In a provocative opinion published Monday in STAT, 23andMe CEO Anne Wojcicki argues that home DNA test customers don’t need experts to help them interpret genetic health risk reports. Wojcicki compares her company’s health reports, which tell people whether they are at risk of developing certain diseases, to at-home pregnancy tests.
“Forty years ago, when the first at-home pregnancy tests became available, some physicians warned against their use,” Wojcicki writes. “They thought women might not be able to handle such information on their own and claimed that the results might trigger them to make irrational decisions—some went so far as to claim it would lead to suicides. Looking back, it seems unthinkable that we questioned women’s ability to access this kind of information.”
But there is one fairly large problem with that comparison: Unlike pregnancy tests, which tell you simply whether you are pregnant or not, a test for genetic risk is quite complicated.
Take 23andMe’s test for BRCA variants, which the FDA recently approved. The new test will analyze DNA for three of the more 1,000 known BRCA mutations that indicate an increased risk for breast and ovarian cancers—mutations that are only common in people of Ashkenazi Jewish descent. 23andMe had good reasons for making those variants its debut cancer-risk test; they are extremely well-studied, and women with one of the variants have a 45 percent to 85 percent chance of developing breast cancer by age 70. But when the test was announced, scientists and doctors spoke out, concerned that the test would give women the “false illusion” that they are not carriers, when in fact they may have any of hundreds of known mutations. And if the results indicate a high risk of cancer, that, too, can be complicated.
“In our clinic, we generally set aside an hour for the initial discussion, with additional discussions over time. The same is true in similar clinics across the country,” Susan Domchek, the executive director of the Basser Center for BRCA at the University of Pennsylvania, wrote last month in STAT. “This kind of discussion and explanation isn’t something you’ll get with your 23andMe results.”
In other words: It’s a lot more complex than simply whether or not you have a certain genetic variant.
Wojcicki makes the argument that 23andMe’s test expands access to risk testing.
“Historically, access to this type of testing has been gated by insurance companies and couldn’t be obtained without an order from a physician or genetic counselor,” she wrote. “Making this kind of test directly available to consumers is a huge milestone in empowering people to be in control of their own health information.”

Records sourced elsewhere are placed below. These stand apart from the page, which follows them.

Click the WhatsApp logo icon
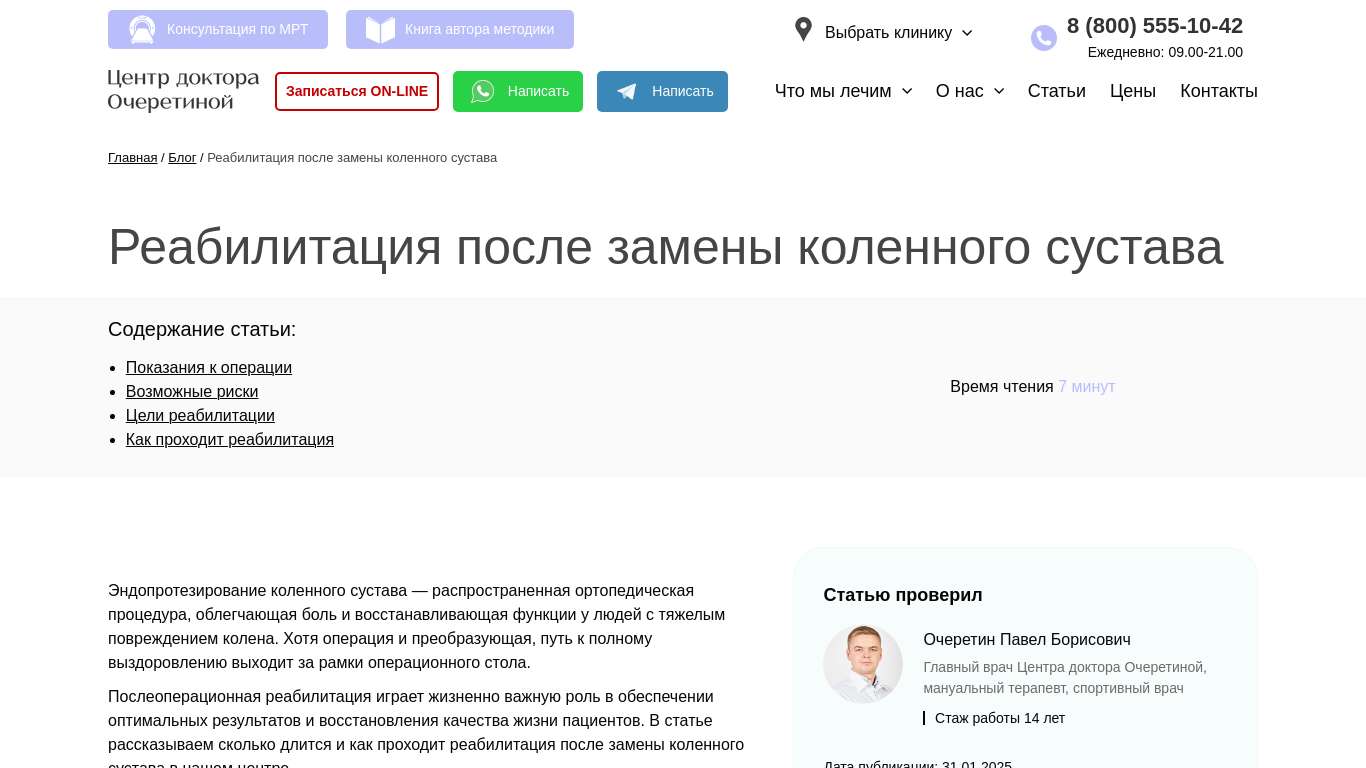Image resolution: width=1366 pixels, height=768 pixels. tap(483, 92)
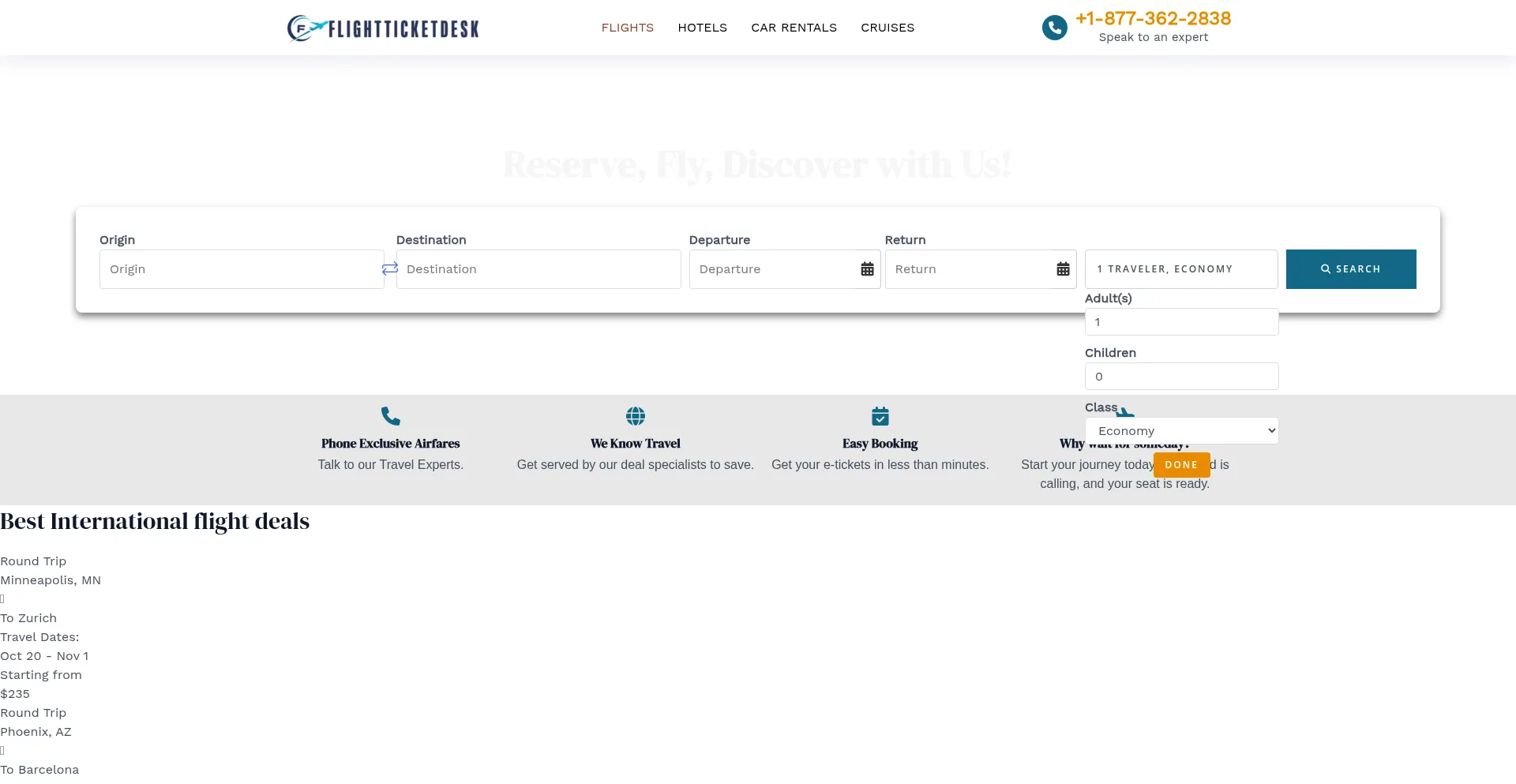Click the Phone Exclusive Airfares phone icon
The width and height of the screenshot is (1516, 784).
click(x=391, y=416)
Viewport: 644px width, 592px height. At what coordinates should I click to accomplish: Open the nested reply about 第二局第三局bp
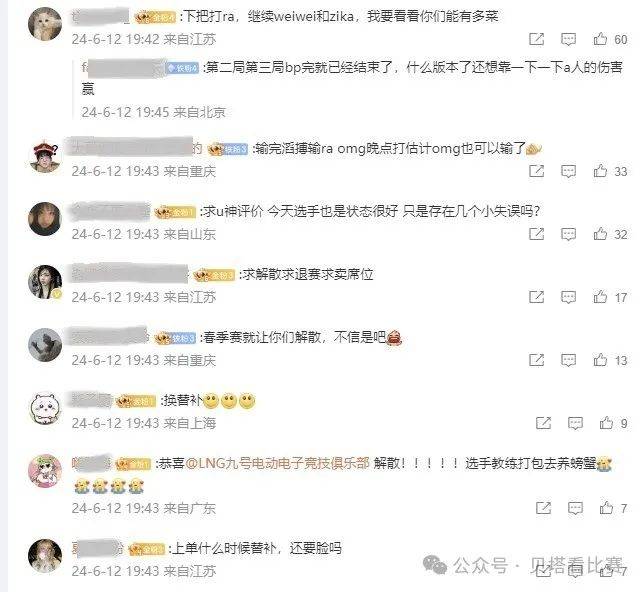click(x=352, y=78)
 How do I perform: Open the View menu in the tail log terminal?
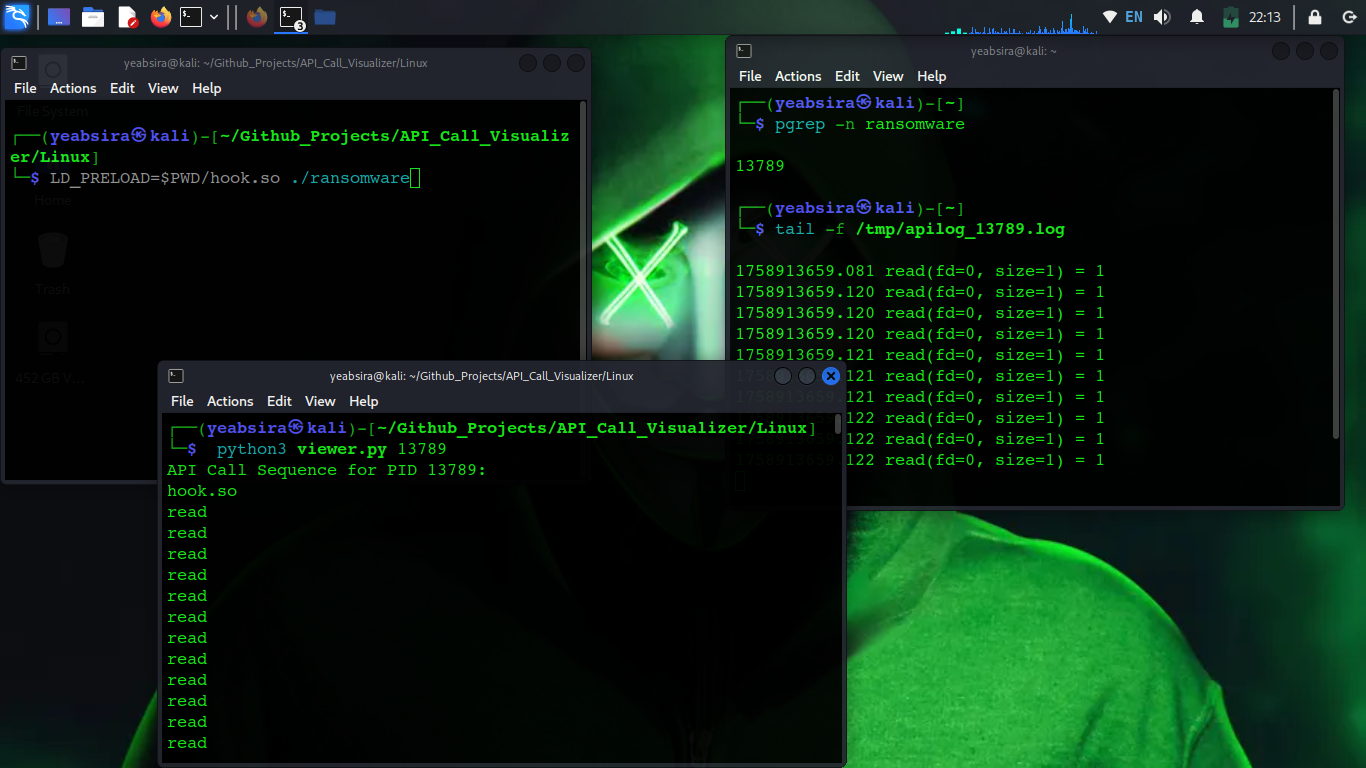coord(888,76)
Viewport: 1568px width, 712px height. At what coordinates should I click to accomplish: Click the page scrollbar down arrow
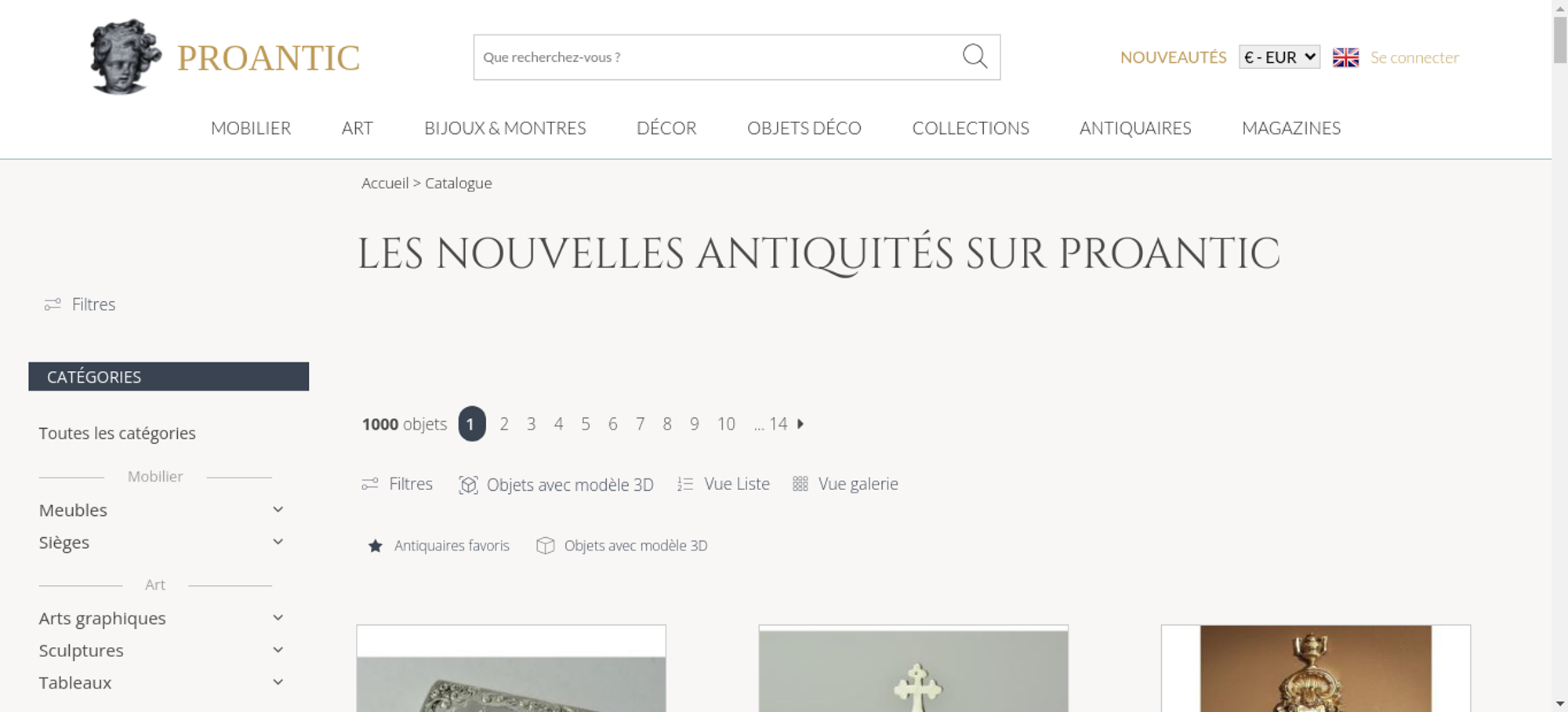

But many scientists and clinicians disagree, arguing that information is only empowering if people know what to do with it.
“While I completely support giving individuals a pathway for directly obtaining access to their genetic information, it is foolhardy to pretend that the lay public will know how to digest and act on that information on their own without access to a genetic counselor or physician,” Anirban Maitra, the scientific director at the Sheikh Ahmed Center for Pancreatic Cancer Research at MD Anderson Cancer Center, told Gizmodo.
The result reports that users receive, he said, can’t possibly capture all the nuance of genetic risk. If you have the BRCA variant in 23andMe’s test, for example, you are at higher risk for pancreatic cancer. At the same time, he said, only 10 percent of those people ever develop pancreatic cancer.
“How are these nuances going to be conveyed by a 23andMe paper report without someone credentialed in taking detailed family history, and understanding of other modifiable risk factors like smoking?” Maitra said.
Others expressed skepticism of Wojcicki’s point of view on Twitter.
Stanford bioethicist Hank Greely felt similarly.
“A very large majority of women will know what a positive or negative pregnancy test means. How many of their (real) customers will know what a negative test result on those three BRCA mutations means?” he told Gizmodo. “Their test seems to me clearly safe and effective for women with a substantial family history of breast and ovarian cancer where at least one affected family member has been shown to have one of these three mutations. For everyone else, the benefit versus risk is unclear.”
But Eric Topol, a geneticist at Scripps Research Institute, said he felt Wojcicki’s comparison was apt. The important point here, he told Gizmodo, is that consumers are frequently much more savvy than doctors give them credit for.
“I have some problems with [23andMe’s] BRCA test, since it’s only worthwhile if positive, but it does carry the right caveats and consumers are much smarter than the medical community makes them out to be,” he said. “That’s especially true when it comes to genomics, where doctors are behind and consumers, with a vested interest in their health, can catch up quickly.”
For its part, 23andMe does encourage consumers to speak to a doctor if a troublesome health condition appears in their results. And the need for genetic counselors to help interpret such information has led to a smattering of startups hoping to fill that void.
Wojcicki argues that 23andMe health-risk tests will be life-saving for some people who might not have already known they were at risk for developing deadly health conditions. She cites a internal research and a Nature Biotechnology letter to make the case that consumers can handle genetic health risk information.
The Nature Biotechnology study found that in general, people acted rationally in response to their results: If there was something concerning, they followed up with a doctor. But direct-to-consumer genetic testing is a young field, and that study was the first of it’s kind. It ultimately concludes that to really understand how people’s health behavior changes in reaction to genetic tests, we need a lot more research.
Update: This story has been updated with comment from Hank Greely.